Parliament is currently preparing the establishment of a first deliberative committee or citizens' assembly. Thematically, it is to deal, among other things, with the report on the citizens' consultation "A Country for the Future". The report will be presented to the government and parliament shortly.
Deliberative Committees in Brussels and Wallonia
Deliberative committees of MPs and elected citizens already exist in the two parliaments of the Brussels-Capital Region and in the parliament of the Walloon Region. While this perpetuation of cooperation between citizens and MPs was already decided in Brussels in 2019, the introduction of such mixed committees in Wallonia was only decided on 2 February 2023.
In the Brussels-Capital Region, each deliberative committee starts with a topic that must be supported by at least 1,000 inhabitants of the city, or by a proposal from members of the regional parliament. A deliberative committee consists of one quarter of MPs from the parliamentary committee responsible for the chosen topic and three quarters of randomly selected citizens.
The MEPs from the committee responsible for the subject ensure that the recommendations are followed up within nine months of their adoption. The Brussels government has also committed itself to such follow-up. After nine months, citizens who participated in the deliberative committee are invited to a meeting where the follow-up action taken is presented. If recommendations have not been followed up, this must be justified.
Since 2021, deliberative committees in Brussels have developed proposals on five topics: Biodiversity, the role of Brussels citizens in times of crisis, the introduction of the 5G mobile phone standard, dual education and homelessness.
In Wallonia, at the initiative of citizens or parliament, 30 randomly selected residents can develop recommendations for decisions of the regional parliament together with ten elected members of parliament.
Regional and local citizens' assemblies
In Belgium, numerous citizens' assemblies have taken place at regional and local level. Outstanding among these is the citizens' dialogue in the German-speaking Community (DG) of East Belgium. There, citizens who have been randomly selected do not only formulate recommendations to the parliament of the DG. Rather, a body specially randomly selected for this purpose also has organisational power. This citizens' council decides on the topics of the individual citizens' assemblies on the basis of proposals from its own ranks or from the population, parliament or government. Since 2019, four citizens' assemblies have discussed the topics of digital skills, inclusive education, care and housing.

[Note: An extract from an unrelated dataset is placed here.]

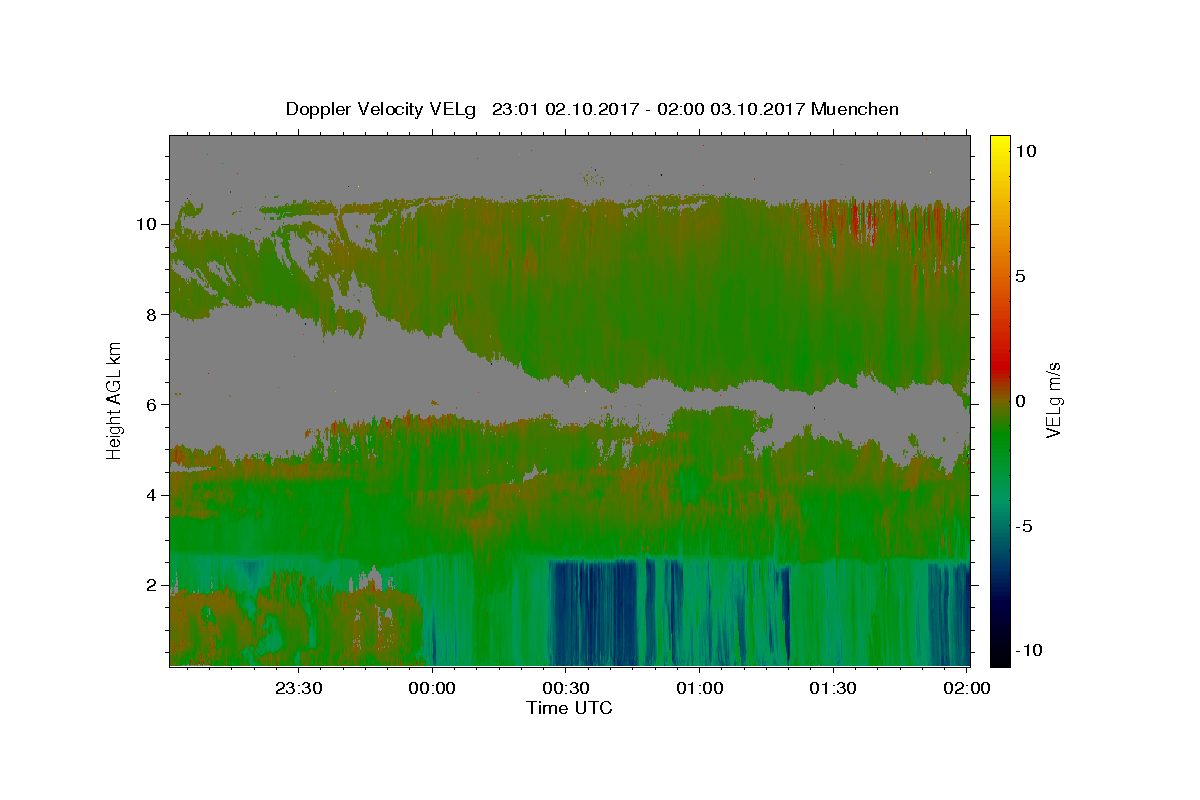Click the 23:30 time axis label

(x=299, y=688)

Municipal citizens' assemblies in Belgium, for example, addressed climate in Arlon, Forest, Namur and the Province de Luxembourg, transport in Ghent and Kessel-Lo, the radicalisation of young people and community cohesion in Molenbeek-Saint-Jean, and a municipality merger in Wichelen. In Brussels, a permanent citizens' assembly has been operating since 3 February 2023, with a rotating composition to drive climate action in the Belgian capital.
Prehistory: Citizens' Summit 2011
The development towards more democracy by sortition in Belgium has a longer history, however. In 2011, after the previous election, the parties could not agree on the formation of a government for 541 days. In the midst of this political crisis, the G1000 initiative wanted to breathe new life into democracy with a citizens' assembly.
On 11 November 2011, almost 1,000 people gathered in Brussels for the "G1000 Burgertop". The topics: social security, the distribution of wealth in times of crisis and immigration. The G1000 citizens' summit became a milestone for the democratic renewal of Belgium. With G1000, this initiative has become an enduring organisation that has initiated many of the democratic reforms of recent years.